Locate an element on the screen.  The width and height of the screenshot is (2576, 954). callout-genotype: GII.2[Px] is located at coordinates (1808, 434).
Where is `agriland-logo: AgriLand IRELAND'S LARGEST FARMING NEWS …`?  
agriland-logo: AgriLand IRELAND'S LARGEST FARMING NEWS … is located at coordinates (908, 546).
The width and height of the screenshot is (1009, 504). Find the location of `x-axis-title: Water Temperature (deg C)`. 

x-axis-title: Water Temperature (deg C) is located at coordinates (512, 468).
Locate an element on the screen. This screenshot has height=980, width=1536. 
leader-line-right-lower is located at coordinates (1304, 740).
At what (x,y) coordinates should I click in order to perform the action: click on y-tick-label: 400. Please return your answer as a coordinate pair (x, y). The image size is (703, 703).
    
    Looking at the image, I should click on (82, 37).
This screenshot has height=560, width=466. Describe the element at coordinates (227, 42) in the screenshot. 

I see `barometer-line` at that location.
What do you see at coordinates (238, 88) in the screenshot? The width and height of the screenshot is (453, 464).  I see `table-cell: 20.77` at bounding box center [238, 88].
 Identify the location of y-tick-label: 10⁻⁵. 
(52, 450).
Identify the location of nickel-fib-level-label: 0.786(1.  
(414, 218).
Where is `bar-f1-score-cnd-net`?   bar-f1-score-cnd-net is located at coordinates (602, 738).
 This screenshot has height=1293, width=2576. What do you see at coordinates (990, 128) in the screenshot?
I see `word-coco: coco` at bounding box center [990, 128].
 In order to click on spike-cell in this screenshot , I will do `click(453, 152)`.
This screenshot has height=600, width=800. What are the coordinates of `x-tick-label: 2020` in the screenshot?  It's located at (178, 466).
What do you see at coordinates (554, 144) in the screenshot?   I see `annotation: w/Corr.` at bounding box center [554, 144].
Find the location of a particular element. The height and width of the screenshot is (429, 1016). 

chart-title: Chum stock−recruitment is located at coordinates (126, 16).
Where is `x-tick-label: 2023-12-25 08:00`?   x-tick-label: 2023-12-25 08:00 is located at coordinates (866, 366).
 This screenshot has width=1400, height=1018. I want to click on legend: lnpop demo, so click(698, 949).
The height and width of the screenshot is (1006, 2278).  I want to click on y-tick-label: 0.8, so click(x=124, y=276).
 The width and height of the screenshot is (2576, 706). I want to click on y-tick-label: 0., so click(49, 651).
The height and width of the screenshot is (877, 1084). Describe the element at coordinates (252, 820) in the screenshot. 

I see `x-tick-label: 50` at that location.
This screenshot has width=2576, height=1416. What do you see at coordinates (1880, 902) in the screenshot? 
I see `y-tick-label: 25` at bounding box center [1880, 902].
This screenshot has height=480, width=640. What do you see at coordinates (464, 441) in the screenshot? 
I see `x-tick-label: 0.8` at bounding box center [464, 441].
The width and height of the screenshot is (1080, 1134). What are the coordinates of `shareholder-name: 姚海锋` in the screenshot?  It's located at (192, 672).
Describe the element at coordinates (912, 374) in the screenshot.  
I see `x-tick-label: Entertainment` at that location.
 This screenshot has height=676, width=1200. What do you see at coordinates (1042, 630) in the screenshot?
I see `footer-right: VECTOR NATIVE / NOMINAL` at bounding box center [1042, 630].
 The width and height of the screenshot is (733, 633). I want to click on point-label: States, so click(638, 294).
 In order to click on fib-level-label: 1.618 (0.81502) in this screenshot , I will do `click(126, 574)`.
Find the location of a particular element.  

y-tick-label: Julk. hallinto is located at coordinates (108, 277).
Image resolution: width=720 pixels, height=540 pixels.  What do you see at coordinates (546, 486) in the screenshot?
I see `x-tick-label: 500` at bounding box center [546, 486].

▬▬▬▬▬▬▬▬▬▬

ASSIGNMENT: In the listing above, starting at the line containing "The width and height of the screenshot is (1080, 1134)." and ending at the line containing "y-tick-label: Julk. hallinto", replace "particular" with "specific" and give those lines again with everything else unchanged.

YOUR RESPONSE:
The width and height of the screenshot is (1080, 1134). What are the coordinates of `shareholder-name: 姚海锋` in the screenshot?  It's located at (192, 672).
Describe the element at coordinates (912, 374) in the screenshot.  
I see `x-tick-label: Entertainment` at that location.
 This screenshot has height=676, width=1200. What do you see at coordinates (1042, 630) in the screenshot?
I see `footer-right: VECTOR NATIVE / NOMINAL` at bounding box center [1042, 630].
 The width and height of the screenshot is (733, 633). I want to click on point-label: States, so click(638, 294).
 In order to click on fib-level-label: 1.618 (0.81502) in this screenshot , I will do `click(126, 574)`.
Find the location of a specific element.  

y-tick-label: Julk. hallinto is located at coordinates (108, 277).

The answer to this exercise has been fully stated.